Lessons from the COVID‐19 experience can minimise the morbidity, mortality and social disruption of future pandemics
Our society and health care systems have experienced significant challenges and undergone major changes as a consequence of the coronavirus disease 2019 (COVID‐19) pandemic: from the dramatic early days, with high rates of morbidity and mortality overseas,1,2 and the long, difficult lockdowns in several Australian states to incredible advances in medical knowledge in terms of both vaccination and treatment.
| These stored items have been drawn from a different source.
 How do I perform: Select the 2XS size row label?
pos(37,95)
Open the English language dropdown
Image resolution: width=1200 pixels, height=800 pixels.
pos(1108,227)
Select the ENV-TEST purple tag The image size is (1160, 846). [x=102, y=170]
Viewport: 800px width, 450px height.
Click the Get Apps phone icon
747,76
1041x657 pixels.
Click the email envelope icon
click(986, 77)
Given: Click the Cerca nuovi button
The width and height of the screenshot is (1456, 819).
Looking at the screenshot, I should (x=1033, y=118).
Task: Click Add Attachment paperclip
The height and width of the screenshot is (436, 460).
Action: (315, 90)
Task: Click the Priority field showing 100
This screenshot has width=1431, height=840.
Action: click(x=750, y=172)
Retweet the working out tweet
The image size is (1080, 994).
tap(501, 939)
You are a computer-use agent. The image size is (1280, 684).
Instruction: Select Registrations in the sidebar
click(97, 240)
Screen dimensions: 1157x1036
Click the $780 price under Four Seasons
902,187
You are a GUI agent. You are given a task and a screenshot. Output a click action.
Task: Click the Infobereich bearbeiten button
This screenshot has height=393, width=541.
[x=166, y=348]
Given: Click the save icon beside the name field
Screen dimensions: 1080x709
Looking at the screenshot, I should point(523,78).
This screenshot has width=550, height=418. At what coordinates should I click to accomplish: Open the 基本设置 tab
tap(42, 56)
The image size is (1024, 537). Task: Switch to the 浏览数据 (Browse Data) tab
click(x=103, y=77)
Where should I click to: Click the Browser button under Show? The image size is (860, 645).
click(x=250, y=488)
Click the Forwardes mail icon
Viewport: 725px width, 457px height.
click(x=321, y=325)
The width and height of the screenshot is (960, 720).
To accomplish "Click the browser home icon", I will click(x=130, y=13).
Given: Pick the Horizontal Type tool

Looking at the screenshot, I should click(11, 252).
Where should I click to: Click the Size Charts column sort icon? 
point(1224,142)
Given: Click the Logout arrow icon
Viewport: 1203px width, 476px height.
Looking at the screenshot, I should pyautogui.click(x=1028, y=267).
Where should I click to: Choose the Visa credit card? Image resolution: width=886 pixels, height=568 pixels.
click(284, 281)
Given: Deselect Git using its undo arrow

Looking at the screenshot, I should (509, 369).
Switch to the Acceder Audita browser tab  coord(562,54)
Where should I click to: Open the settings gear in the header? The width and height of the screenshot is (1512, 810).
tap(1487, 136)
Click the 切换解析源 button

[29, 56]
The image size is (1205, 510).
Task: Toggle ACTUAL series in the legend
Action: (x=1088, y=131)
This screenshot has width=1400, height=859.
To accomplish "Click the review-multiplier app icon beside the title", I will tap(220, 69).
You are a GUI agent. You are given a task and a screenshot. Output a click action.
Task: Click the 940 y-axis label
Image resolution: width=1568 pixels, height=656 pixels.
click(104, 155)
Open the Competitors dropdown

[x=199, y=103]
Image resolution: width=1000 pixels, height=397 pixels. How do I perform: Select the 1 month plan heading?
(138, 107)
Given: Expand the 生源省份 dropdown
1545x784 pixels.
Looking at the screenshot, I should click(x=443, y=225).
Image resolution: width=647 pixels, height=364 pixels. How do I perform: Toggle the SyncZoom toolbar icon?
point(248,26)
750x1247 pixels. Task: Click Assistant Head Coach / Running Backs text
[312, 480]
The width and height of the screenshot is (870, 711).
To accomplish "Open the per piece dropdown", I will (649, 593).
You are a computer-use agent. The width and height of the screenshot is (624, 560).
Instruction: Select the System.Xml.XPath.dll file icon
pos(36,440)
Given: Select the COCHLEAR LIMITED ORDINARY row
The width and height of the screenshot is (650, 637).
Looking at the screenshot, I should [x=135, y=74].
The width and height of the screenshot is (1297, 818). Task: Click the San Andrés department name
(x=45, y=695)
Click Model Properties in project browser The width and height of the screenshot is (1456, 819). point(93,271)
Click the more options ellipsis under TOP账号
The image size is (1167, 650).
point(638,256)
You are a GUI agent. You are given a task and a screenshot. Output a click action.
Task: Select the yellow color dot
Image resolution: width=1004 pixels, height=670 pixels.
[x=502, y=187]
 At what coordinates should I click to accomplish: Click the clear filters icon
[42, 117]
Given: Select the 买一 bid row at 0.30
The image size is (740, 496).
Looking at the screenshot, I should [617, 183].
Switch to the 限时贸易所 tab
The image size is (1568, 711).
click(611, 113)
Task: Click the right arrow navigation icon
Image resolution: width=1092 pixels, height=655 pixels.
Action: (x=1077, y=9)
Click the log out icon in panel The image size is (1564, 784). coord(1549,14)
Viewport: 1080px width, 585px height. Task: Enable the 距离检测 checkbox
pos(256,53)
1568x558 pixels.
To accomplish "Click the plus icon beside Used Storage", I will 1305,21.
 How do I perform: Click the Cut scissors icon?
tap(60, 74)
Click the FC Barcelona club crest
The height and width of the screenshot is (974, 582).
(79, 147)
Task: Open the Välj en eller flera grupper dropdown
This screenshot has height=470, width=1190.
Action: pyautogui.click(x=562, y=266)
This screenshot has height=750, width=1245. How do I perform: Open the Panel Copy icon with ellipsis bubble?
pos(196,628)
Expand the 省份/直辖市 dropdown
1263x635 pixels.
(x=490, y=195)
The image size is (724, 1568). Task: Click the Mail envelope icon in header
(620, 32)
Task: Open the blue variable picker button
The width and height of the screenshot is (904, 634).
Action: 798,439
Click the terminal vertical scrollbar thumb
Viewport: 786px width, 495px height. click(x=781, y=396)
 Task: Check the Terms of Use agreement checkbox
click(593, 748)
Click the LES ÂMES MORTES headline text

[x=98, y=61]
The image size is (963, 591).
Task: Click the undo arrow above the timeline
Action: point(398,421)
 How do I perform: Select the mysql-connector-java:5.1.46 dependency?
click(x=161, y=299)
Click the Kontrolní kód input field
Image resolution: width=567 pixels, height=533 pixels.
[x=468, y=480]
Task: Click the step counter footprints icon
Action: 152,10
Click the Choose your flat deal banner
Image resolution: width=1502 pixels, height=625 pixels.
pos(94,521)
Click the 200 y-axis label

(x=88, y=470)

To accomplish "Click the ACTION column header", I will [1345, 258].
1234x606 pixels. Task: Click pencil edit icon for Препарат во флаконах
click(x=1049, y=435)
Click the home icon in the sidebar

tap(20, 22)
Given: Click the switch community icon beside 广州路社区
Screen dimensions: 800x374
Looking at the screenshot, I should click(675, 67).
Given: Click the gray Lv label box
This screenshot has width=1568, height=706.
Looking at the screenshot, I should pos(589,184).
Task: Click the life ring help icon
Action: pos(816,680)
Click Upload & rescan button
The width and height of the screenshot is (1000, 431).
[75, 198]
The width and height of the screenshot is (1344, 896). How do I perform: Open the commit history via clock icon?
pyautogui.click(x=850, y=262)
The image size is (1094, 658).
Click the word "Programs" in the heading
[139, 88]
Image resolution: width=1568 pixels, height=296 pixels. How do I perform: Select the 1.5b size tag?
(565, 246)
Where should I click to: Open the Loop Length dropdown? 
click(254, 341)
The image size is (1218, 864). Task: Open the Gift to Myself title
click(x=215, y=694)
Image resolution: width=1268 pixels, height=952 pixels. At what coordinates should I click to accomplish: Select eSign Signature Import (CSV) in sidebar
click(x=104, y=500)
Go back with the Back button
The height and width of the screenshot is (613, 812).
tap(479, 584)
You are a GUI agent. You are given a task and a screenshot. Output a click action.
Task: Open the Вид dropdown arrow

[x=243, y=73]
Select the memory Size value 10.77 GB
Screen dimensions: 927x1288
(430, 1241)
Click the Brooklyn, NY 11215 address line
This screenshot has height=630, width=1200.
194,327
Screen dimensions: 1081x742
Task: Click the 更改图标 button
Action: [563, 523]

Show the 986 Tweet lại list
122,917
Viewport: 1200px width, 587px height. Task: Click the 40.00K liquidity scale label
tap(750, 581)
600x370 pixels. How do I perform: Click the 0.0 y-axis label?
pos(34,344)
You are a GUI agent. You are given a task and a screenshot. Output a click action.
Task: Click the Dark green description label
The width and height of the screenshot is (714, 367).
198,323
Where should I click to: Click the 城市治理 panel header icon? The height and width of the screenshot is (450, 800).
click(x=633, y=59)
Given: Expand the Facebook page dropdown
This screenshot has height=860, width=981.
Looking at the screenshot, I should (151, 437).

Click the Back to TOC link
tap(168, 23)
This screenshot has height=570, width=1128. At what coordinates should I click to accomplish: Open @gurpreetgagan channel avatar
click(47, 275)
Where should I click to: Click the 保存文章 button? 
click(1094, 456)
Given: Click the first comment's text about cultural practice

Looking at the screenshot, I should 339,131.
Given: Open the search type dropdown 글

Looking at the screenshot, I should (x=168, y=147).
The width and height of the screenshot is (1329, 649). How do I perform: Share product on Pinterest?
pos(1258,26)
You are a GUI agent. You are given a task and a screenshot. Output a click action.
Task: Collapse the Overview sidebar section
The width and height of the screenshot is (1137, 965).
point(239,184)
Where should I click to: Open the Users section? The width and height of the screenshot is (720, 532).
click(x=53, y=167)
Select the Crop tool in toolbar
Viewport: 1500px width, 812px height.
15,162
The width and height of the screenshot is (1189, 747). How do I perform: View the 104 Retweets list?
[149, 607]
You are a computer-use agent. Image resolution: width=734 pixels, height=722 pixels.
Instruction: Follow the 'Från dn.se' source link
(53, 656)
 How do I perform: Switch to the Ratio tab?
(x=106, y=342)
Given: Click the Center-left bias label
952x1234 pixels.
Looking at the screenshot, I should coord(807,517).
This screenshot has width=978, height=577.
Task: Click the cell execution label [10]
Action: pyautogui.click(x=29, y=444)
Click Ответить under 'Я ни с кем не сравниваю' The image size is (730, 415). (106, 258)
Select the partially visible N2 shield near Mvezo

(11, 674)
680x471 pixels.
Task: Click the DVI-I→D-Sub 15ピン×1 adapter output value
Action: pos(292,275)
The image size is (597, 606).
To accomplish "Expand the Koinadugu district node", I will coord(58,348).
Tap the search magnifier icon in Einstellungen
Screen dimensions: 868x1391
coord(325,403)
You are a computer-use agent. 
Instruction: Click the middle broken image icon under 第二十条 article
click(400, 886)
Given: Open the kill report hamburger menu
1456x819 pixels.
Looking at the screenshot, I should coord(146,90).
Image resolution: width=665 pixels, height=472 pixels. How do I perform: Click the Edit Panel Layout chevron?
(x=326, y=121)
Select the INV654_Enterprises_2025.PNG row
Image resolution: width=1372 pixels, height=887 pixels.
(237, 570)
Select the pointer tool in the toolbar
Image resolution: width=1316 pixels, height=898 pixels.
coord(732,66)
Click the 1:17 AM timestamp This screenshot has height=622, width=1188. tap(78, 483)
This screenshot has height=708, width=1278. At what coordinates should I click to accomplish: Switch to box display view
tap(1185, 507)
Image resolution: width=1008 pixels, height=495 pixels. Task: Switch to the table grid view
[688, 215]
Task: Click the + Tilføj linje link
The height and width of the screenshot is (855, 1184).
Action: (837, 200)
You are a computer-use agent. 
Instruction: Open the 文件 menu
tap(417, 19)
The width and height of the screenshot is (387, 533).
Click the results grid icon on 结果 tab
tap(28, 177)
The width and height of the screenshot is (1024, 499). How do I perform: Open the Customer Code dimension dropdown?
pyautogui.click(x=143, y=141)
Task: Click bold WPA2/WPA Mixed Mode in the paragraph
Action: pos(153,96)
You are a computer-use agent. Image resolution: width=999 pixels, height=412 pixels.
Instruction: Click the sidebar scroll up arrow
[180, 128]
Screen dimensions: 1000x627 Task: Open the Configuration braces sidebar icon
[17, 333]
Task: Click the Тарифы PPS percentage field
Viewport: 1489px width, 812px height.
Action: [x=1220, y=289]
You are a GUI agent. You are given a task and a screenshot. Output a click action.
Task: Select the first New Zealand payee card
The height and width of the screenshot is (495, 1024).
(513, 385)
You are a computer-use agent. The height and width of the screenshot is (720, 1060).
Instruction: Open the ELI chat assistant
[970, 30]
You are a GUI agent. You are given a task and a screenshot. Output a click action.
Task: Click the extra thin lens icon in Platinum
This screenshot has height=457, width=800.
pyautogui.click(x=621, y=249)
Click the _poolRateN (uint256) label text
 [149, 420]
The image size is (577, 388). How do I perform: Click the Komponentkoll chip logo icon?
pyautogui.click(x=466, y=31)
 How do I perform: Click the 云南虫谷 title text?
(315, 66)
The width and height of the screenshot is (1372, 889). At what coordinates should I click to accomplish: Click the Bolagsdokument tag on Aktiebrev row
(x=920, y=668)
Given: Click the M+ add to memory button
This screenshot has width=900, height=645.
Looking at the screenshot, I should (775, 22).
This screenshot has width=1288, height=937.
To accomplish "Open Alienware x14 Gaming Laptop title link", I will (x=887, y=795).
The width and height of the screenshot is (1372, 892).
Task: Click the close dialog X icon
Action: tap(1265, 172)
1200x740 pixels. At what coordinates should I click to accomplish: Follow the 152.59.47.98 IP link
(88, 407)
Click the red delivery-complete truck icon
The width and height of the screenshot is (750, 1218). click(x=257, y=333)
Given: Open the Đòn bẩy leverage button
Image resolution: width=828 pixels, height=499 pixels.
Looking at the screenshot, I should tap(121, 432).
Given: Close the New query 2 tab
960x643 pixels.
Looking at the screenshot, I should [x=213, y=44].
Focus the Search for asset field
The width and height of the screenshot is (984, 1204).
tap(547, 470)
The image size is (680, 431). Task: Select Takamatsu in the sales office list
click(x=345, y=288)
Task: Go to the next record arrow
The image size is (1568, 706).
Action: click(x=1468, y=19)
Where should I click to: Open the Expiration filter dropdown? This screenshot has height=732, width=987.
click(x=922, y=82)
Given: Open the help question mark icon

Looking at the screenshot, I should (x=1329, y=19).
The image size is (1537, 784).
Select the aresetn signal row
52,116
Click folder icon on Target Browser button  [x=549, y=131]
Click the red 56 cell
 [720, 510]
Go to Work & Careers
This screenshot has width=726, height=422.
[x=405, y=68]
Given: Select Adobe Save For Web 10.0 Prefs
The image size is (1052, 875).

However, what the future holds is unclear. Further waves of severe acute respiratory syndrome coronavirus 2 (SARS‐CoV‐2) infections are likely, either because of waning of the immunity acquired during previous infection or vaccination, or new viral variants that evade immunity. Of equal importance, new pathogens will cause further pandemics. The lessons from our COVID‐19 experience will help determine our ability to respond in a timely manner to new pathogens and consequently minimise the morbidity, mortality and social disruption they cause.3
The article by Rowe and colleagues4 adds to the lessons of the COVID‐19 pandemic. The authors describe associations between SARS‐CoV‐2 infection (25 January 2020 – 31 May 2021) and the incidence of hospitalisation in Victoria with selected respiratory and non‐respiratory conditions. The period included was early in the pandemic, when most Victorians were unvaccinated and had not been previously infected with SARS‐CoV‐2; vaccination began in February 2021, and by 31 May 2021 about 7.6% of the Victorian population had been vaccinated.5
Rowe and her colleagues4 analysed hospital admissions during the twelve months preceding and the twelve months following a COVID‐19 diagnosis by linking the data of people with confirmed infections recorded in the Victorian Department of Health Transmission and Response Epidemiology Victoria (TREVi) database with data from the Victorian Admitted Episodes Dataset (VAED) and the Victorian Death Index (VDI). The authors compared the incidence of hospitalisation with each of several severe conditions after and before exposure to SARS‐CoV‐2 infection. Rowe and colleagues found that the incidence of hospitalisations with myocarditis and pericarditis, pulmonary thromboembolism, thrombocytopenia, acute myocardial infarction, cerebral infarction, and respiratory complications were significantly higher after than before exposure.4
The authors acknowledge that, as the vaccination rollout in Victoria coincided with a change in the dominant SARS‐CoV‐2 strain (from Delta to Omicron), the relative contributions of vaccination and strain attenuation to changes in the rates of severe conditions are unknown. Nevertheless, they rightly assert that their study provides a “useful baseline for exploring variations in complication rates modified by these factors”.4
Community immunity to SARS‐CoV‐2 is currently high because of both vaccination and infection, and protection against severe disease has largely been maintained among the vaccinated.6 However, at the time of writing (November) case numbers are again rising across Australia, reflecting community transmission of the Omicron variants XBB and BQ.1.7 The burden of disease is still high in certain population groups, particularly people with compromised immune systems, including older people who cannot mount effective immune responses to either vaccination or infection. We still need better preventive and therapeutic options to protect the most vulnerable in our society.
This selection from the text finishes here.